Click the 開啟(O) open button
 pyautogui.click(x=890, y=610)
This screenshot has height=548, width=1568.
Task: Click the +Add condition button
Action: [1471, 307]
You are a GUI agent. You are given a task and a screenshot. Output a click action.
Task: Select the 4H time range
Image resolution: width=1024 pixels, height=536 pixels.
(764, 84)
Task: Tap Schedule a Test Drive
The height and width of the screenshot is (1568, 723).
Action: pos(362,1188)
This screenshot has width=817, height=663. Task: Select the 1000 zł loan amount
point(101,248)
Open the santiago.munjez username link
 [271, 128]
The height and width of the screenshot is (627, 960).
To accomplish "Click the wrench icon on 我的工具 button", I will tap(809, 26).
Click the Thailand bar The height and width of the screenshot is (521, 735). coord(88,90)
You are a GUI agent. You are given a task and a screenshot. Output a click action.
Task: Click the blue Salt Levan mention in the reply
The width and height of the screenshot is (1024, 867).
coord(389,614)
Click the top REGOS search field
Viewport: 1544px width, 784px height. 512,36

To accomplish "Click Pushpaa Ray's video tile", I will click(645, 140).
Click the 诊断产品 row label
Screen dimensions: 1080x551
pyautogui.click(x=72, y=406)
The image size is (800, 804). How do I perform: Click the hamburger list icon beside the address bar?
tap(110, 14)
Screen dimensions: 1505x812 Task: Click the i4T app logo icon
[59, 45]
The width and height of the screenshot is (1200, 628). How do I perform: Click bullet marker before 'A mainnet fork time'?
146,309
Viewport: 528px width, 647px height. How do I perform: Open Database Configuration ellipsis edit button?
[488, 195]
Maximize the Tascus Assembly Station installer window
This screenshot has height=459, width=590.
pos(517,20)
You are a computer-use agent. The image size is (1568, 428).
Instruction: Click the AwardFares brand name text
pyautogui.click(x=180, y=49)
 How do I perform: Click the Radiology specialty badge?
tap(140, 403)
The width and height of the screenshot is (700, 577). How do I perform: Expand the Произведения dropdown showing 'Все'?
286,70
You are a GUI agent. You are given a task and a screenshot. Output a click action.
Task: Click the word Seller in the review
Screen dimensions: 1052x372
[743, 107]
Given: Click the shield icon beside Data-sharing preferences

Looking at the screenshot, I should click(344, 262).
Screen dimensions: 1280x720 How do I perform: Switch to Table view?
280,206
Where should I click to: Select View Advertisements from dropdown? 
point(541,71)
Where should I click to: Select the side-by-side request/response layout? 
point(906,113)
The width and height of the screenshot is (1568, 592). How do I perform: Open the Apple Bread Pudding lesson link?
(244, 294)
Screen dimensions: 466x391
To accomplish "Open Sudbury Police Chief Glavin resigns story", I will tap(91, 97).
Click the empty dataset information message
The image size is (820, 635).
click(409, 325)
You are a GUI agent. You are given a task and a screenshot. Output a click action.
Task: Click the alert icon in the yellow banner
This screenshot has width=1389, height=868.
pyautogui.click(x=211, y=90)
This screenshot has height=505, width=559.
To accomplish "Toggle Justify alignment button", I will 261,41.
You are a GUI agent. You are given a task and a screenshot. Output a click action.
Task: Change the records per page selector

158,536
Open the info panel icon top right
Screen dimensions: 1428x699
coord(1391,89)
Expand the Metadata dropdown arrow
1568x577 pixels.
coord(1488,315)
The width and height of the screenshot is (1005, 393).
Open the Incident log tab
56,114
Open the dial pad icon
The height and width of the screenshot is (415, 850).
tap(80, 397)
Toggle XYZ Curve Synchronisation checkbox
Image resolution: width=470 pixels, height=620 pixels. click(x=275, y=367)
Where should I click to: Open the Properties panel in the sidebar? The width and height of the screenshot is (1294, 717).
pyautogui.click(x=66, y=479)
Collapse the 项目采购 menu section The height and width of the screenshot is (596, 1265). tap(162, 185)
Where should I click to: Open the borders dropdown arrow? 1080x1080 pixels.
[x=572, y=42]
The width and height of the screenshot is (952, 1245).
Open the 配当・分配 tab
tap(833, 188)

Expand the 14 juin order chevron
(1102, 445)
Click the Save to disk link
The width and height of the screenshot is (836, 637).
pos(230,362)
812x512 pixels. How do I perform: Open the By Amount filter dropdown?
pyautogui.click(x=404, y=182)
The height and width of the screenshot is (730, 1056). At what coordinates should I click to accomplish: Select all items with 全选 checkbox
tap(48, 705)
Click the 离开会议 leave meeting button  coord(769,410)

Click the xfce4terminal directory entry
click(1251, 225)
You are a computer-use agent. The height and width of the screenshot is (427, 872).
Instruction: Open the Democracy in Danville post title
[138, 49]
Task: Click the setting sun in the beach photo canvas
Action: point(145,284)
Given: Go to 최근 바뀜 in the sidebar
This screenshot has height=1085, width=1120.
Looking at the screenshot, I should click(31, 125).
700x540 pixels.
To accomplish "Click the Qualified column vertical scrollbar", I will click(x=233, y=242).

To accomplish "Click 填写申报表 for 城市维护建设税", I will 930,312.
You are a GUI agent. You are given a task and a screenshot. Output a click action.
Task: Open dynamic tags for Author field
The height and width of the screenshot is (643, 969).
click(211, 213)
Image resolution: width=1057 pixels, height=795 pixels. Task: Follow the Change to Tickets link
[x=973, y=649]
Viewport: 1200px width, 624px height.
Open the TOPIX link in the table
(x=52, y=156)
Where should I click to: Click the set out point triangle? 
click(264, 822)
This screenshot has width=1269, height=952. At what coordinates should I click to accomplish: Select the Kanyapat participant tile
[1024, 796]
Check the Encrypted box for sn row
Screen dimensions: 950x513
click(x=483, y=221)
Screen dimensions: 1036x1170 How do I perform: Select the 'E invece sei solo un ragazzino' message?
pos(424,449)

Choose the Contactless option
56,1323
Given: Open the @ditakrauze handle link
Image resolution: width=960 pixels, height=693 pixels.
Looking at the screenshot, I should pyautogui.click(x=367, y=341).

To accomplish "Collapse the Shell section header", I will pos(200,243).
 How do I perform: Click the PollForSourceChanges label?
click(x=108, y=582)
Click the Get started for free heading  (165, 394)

● ● ● ● ●

Exercise -
Wherever a line of the records above contains the string "section", copy that line out.

Exercise solution -
Collapse the 项目采购 menu section The height and width of the screenshot is (596, 1265). tap(162, 185)
To accomplish "Collapse the Shell section header", I will pos(200,243).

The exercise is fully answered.